As described above, the output of the driver 11 is in a high impedance state when the power of the transmitting apparatus 10 is turned on and the power of the receiving apparatus is not turned on. After the power of the receiving device 20 is turned on under the control of the transmitting device 10, the output of the driver 11 is activated.
The current from the transmitting device 10 is prevented from sneaking in a state in which the power supply is turned off. Therefore, it is possible to prevent a circuit inside the receiving device 20 from malfunctioning.

In the above-described embodiment, the balanced double-current interconnection interface circuit according to the EIA standard specification RS-422A (recommended by CCITT.V11) has been described as an example.
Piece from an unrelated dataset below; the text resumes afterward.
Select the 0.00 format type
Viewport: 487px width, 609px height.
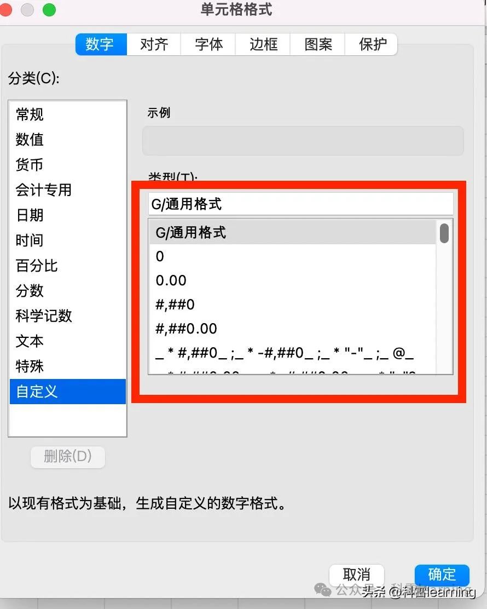(293, 280)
However, it is needless to say that the present invention can be applied to other various interface circuits.

[0031]

As described in detail above, according to the present invention,
An interface circuit and an interface method capable of starting normal communication between the transmitting side device and the receiving side device can be provided because the weak current of the transmitting side device can be prevented from flowing to the receiving side device.

[Brief description of the drawings]

FIG. 1 is a block diagram showing a configuration of a control system to which an interface circuit according to an embodiment of the present invention is applied.

[Explanation of symbols]

 DESCRIPTION OF SYMBOLS 10 Transmitting device 11 Driver 12 Control circuit 13 Power switch 14 Power circuit 15 Power switch 20 Receiving device 21 Receiver 22 Terminating resistor 23 FPGA 24 Power circuit

Claims (6)

[Claims] An interface circuit for electrically connecting the transmitting device and the receiving device by transmitting a signal from a driver provided in the transmitting device to a receiver provided in the receiving device, A control circuit for controlling the validity and invalidity of the output of the driver; a power switch for turning on power to the receiving side device;
And an interface circuit comprising: 2. The interface circuit according to claim 1, wherein said power switch is a mechanical switch that is manually turned on and off. 3. The interface circuit according to claim 1, wherein said power switch is a relay that is turned on and off electromechanically. 4. The interface circuit according to claim 1, wherein said power switch is an electronic switch that is turned on and off electronically. 5. The control circuit of the transmission-side device further has a function of controlling on and off of the power switch, and after a lapse of a fixed time from the turning on of the power switch by the control circuit, the driver circuit 5. The interface circuit according to claim 3, wherein an output of the interface circuit is enabled. 6. An interface method for electrically connecting the transmitting side device and the receiving side device by transmitting a signal from a driver provided in a transmitting side device to a receiver provided in a receiving side device, The interface method according to claim 1, wherein the transmitting device enables the output of the driver after a lapse of a predetermined time since the power of the receiving device is turned on.